Sign on for a live artist-led tutorial on experimenting with mindfulness as both a practice and integral part of the art-making process. During this fun and informal workshop, 2017 Artist Fellow Camille Hoffman will guide participants in a drawing meditation exercise that will serve to enhance mental focus and awaken creative spontaneity.
MAD’s Digital Drop-ins are for participants of all ages, backgrounds, and skill levels. Following the demonstration, participants will have time to independently work on their project and share with “neighbors” in the virtual class.
All Digital Drop-ins will be 45 minutes. Registrants will receive an email 24 hours in advance of the program with instructions for accessing the workshop on Zoom.

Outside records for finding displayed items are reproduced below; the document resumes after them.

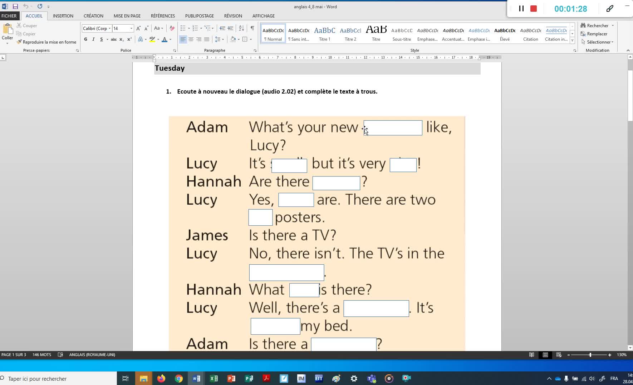633x385 pixels.
Task: Toggle italic formatting
Action: point(93,39)
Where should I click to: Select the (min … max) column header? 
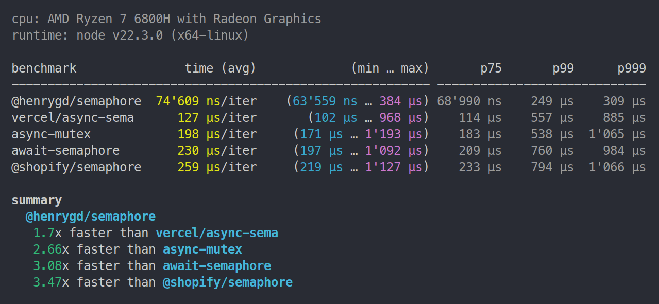[391, 68]
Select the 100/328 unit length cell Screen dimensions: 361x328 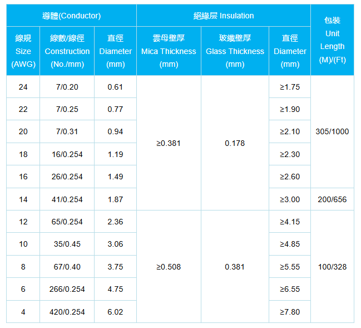pos(332,267)
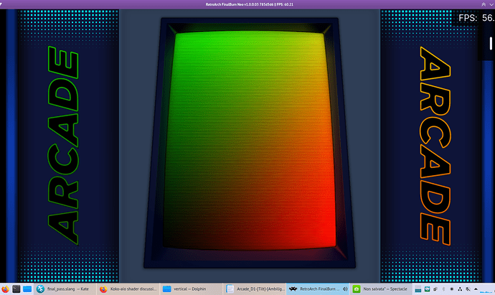Viewport: 495px width, 295px height.
Task: Launch Firefox from the taskbar's leftmost icon
Action: point(5,289)
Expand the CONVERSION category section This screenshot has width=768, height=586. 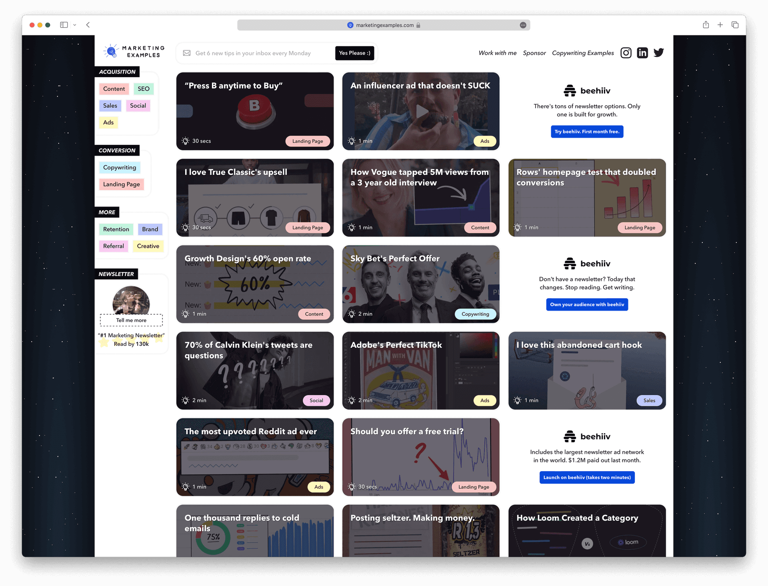[x=117, y=150]
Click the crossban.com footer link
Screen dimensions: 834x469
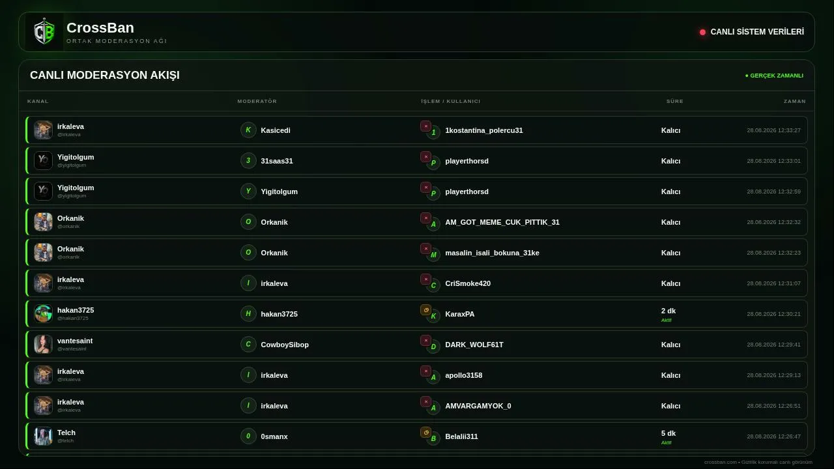click(720, 462)
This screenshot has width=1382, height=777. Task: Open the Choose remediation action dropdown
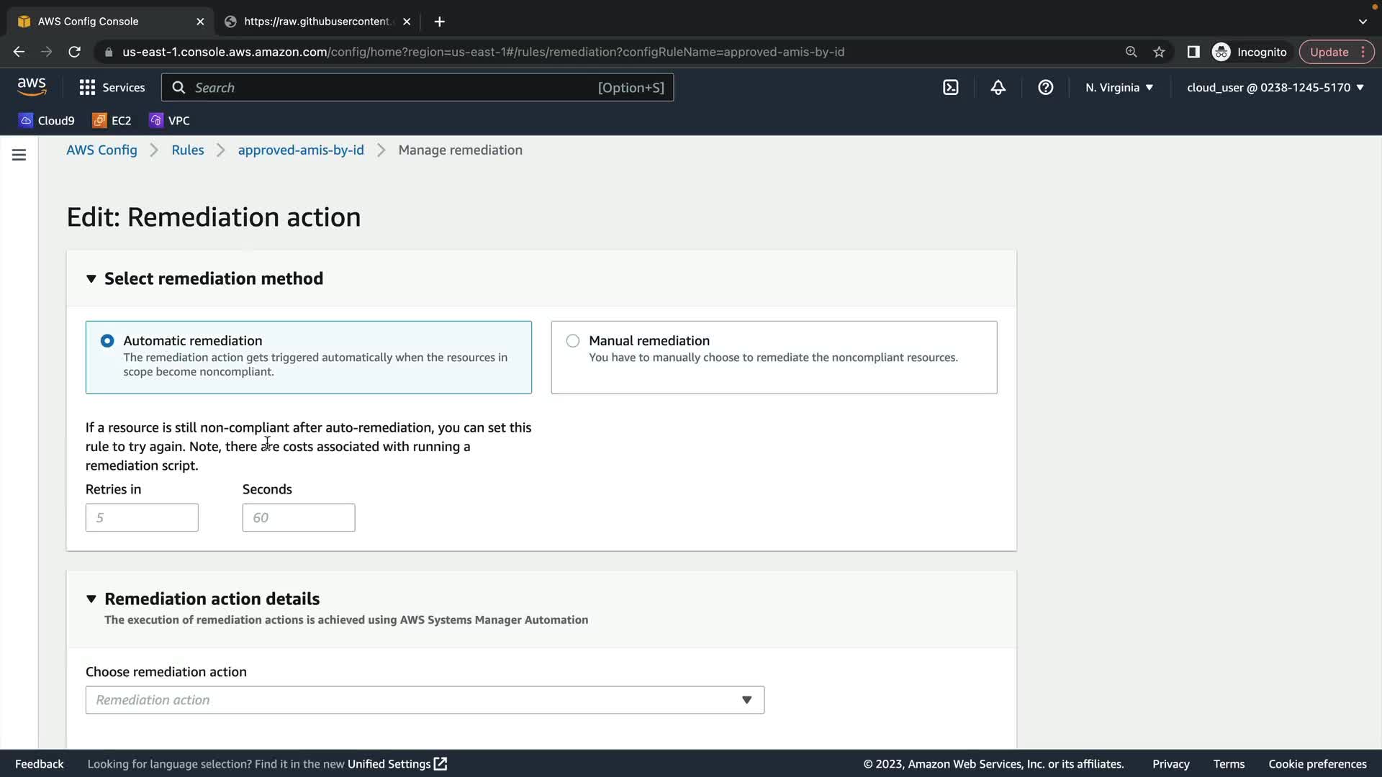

If you are a Trustee, Patron, or Luminaries member, please contact Catherine Farrell at catherine.farrell@madmuseum.org to receive instructions for joining this program.
SUGGESTED MATERIALS
- Paper
- Drawing utensils (such as pencils, pens, and markers)
ABOUT THE ARTIST
Camille Hoffman's current work is a mixed-media meditation on Manifest Destiny and its representation in the romantic American landscape. Reflecting on the embedded and latent meanings around light, nature, the frontier, borders, race, gender, and power in influential American landscape paintings of the 19th century, she uses materials collected from childhood and her everyday life, including holiday-themed tablecloths, discarded medical records, nature calendars, plastic bags, and paint, to craft imaginary landscapes that are grounded in accumulation, personal narrative, and historical critique. Her paintings and installations are layered geographies, in which these fragments of cultural objects are chromatically twisted and blended into complex wholes. Taking inspiration from the Philippine weaving and the Jewish folk traditions of her ancestors, along with traditional landscape painting techniques from her academic training, she interweaves image with refuse in order to reveal seamless yet textured transcultural contradictions. Disrupting visual perception, her scraps of materials take on new life, becoming a vehicle of territorial reclamation and spiritual agency for the artist amid the pressures of economic and political globalization in the anthropocene.